Photocatalytic arylterpyridine iridium(III) complexes trigger oncosis in 2D and 3D cancer cell models via NADH oxidation

Abstract

Eight novel arylterpyridine iridium(III) complexes [Ir(N^N^N)(C^N)Cl]PF6 (Ir1-Ir8), incorporating diverse para-substituents and extended aromatic groups, were synthesized and fully characterized. Upon exposure to biocompatible blue light, all complexes demonstrated potent antiproliferative effects in both 2D and 3D cancer cell models, with minimal toxicity toward non-cancerous cells. Complexes Ir2, Ir3, and Ir8 -those containing 9-anthracenyl-, 1,3benzodioxole-5-yl substituents, and 1,4-benzodioxan-6-yl, respectively -displayed the highest phototoxic indices and were further investigated.
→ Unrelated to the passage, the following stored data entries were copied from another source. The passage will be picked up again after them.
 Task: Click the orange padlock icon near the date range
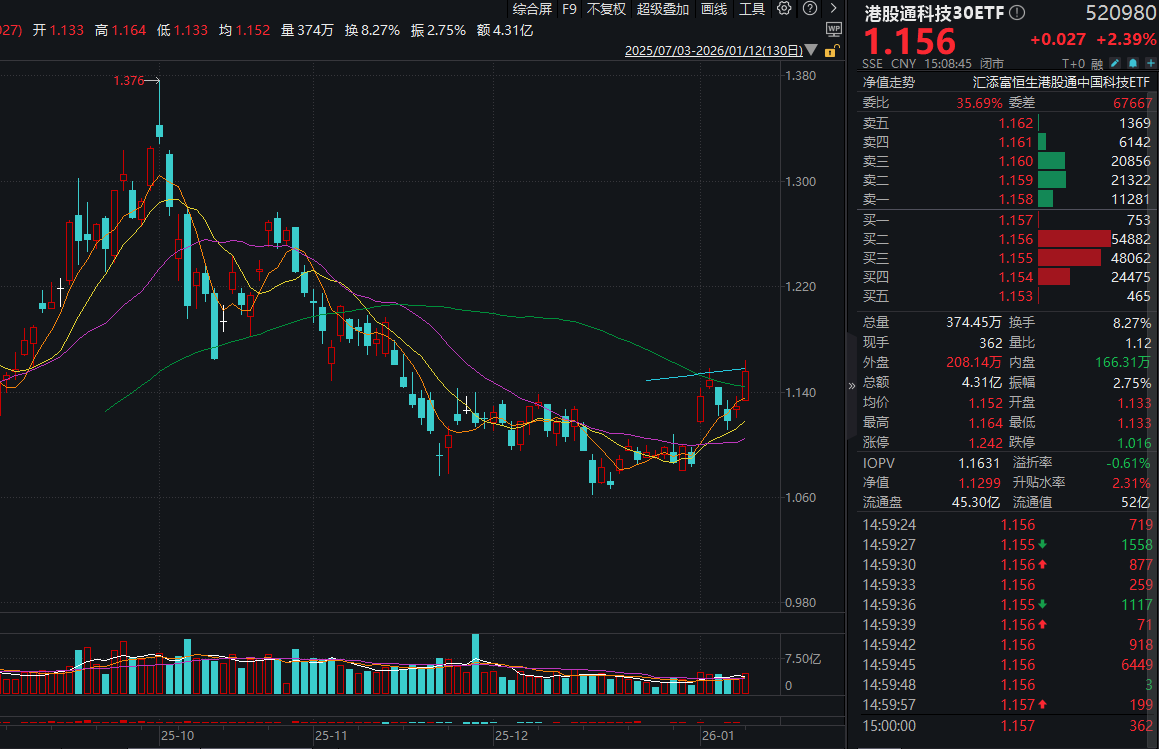click(831, 52)
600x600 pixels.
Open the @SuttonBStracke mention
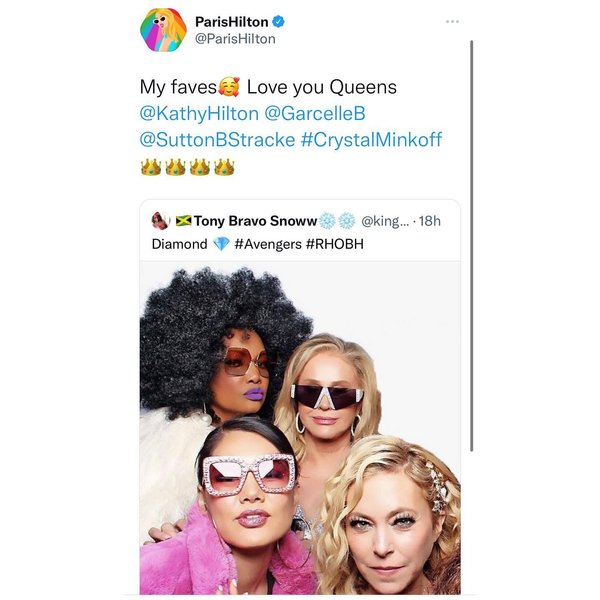point(217,140)
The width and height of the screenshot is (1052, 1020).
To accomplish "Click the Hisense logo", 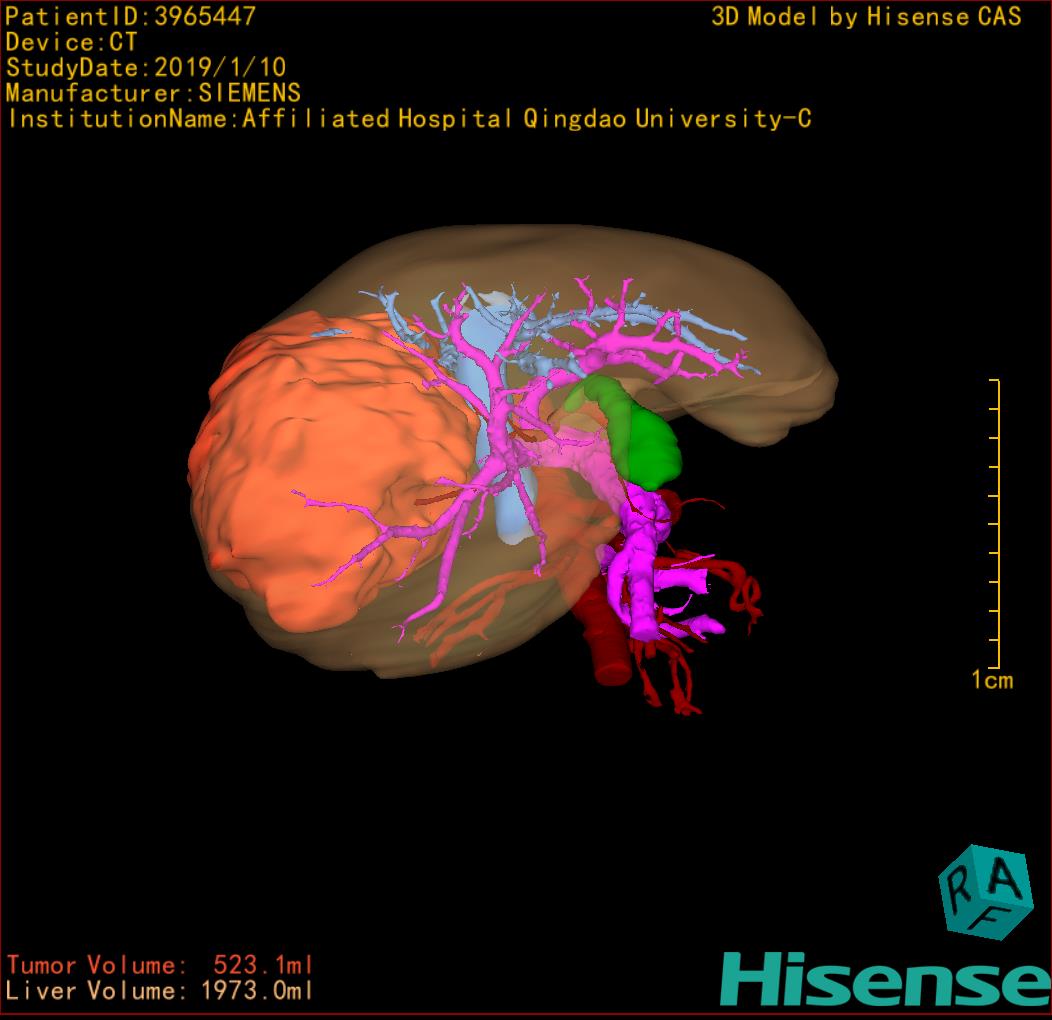I will pyautogui.click(x=884, y=978).
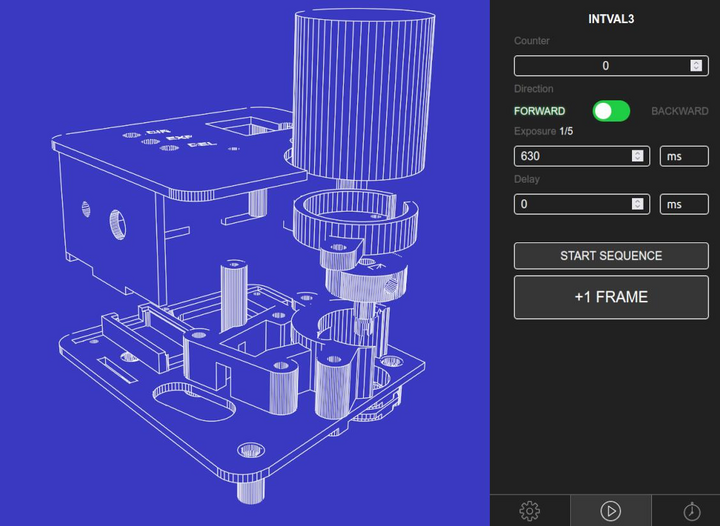Click the Counter field spinner arrows
Screen dimensions: 720x526
click(x=696, y=66)
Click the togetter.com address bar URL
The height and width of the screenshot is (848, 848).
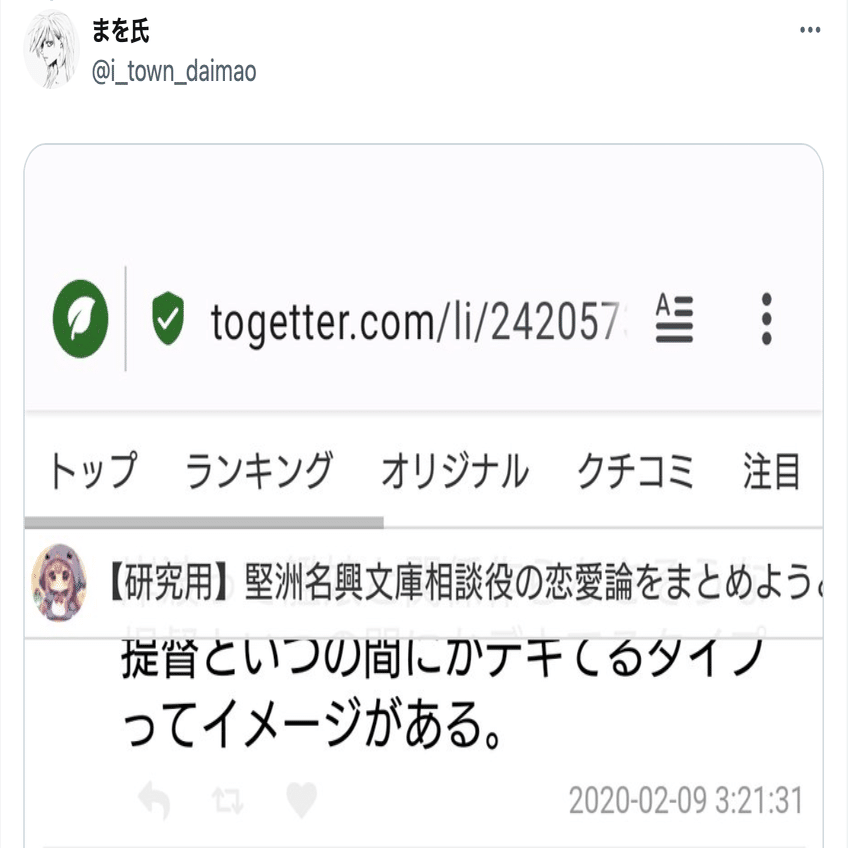415,322
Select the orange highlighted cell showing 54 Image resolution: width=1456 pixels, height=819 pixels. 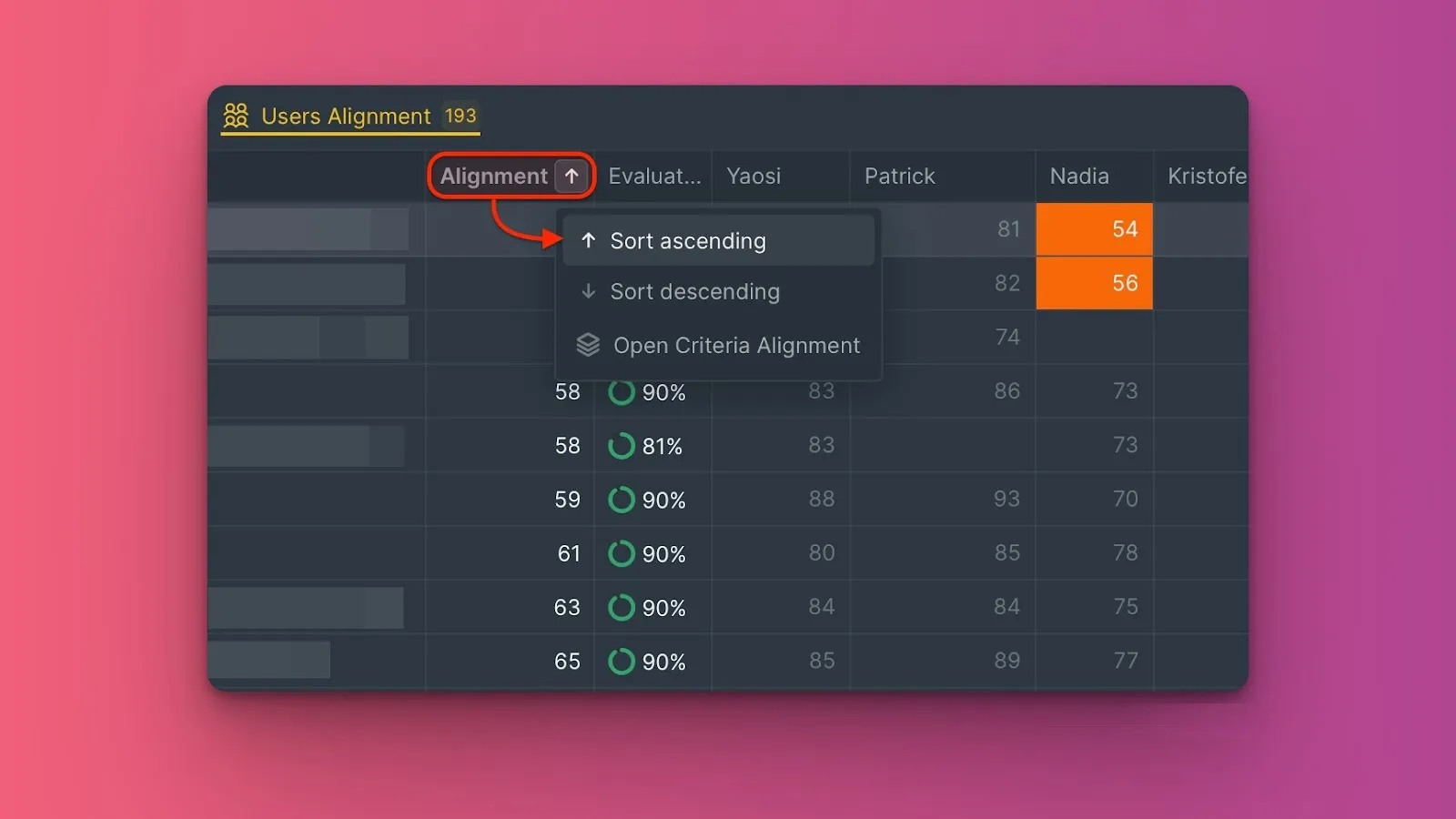[x=1094, y=229]
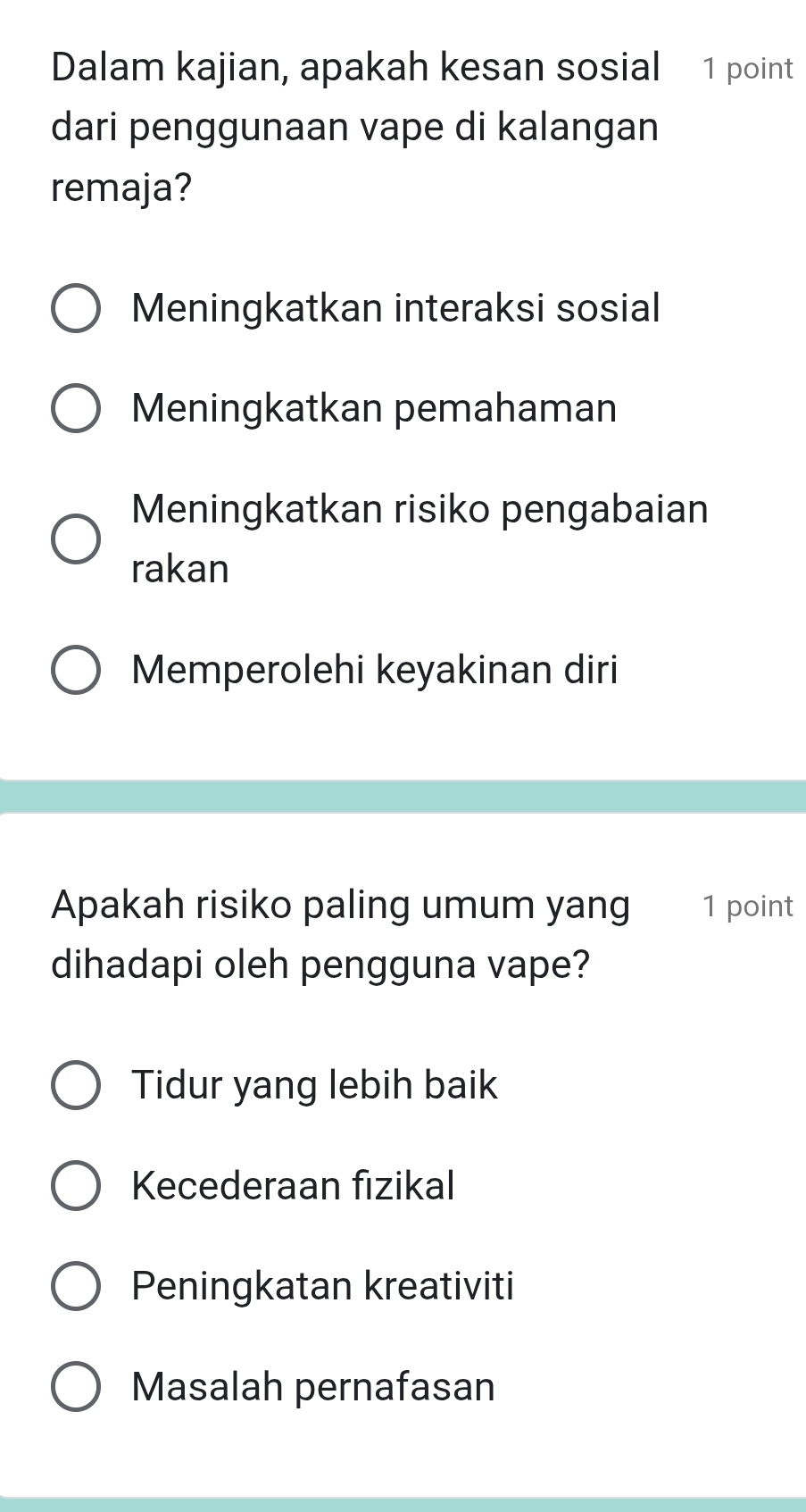Click the 'Masalah pernafasan' answer text

pyautogui.click(x=312, y=1387)
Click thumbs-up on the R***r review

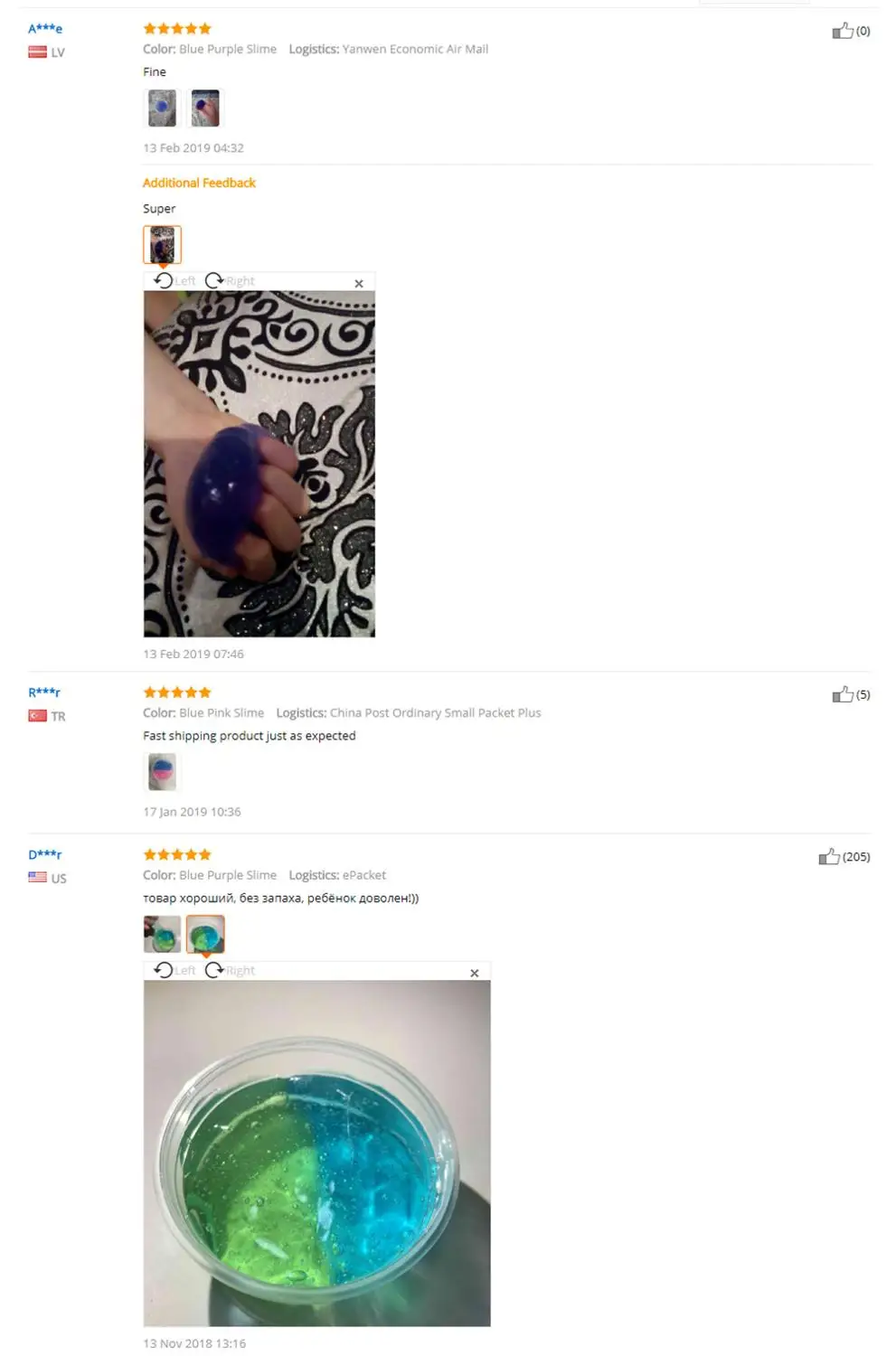click(843, 694)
Ir2 and Ir3 preferentially localized in the cytoplasm of HCT116 cells, inducing oncotic-like cell death upon irradiation, characterized by distinct cellular morphological changes, adenosine triphosphate (ATP) depletion, and porimin upregulation. Mechanistic studies revealed that photoactivated Ir2 and Ir3 catalyzed nicotinamide adenine dinucleotide (NADH) oxidation with high turnover frequencies, accompanied by the generation of reactive oxygen species (ROS). Molecular dynamics and hybrid QM/MM simulations supported the formation of non-covalent Ir-NADH heterodimers, with Mulliken charge analysis indicating NADH→Ir charge transfer stabilized triplet states and identifying Ir8 as the most efficient NADH photocatalyst, in agreement with experimental evidence obtained by intracellular NAD⁺/NADH assays. Collectively, these findings establish a mechanistic framework for a novel class of photoactivated iridium complexes that exert synergistic phototoxic and photocatalytic effects, offering a promising alternative to conventional ROS-driven photodynamic therapy.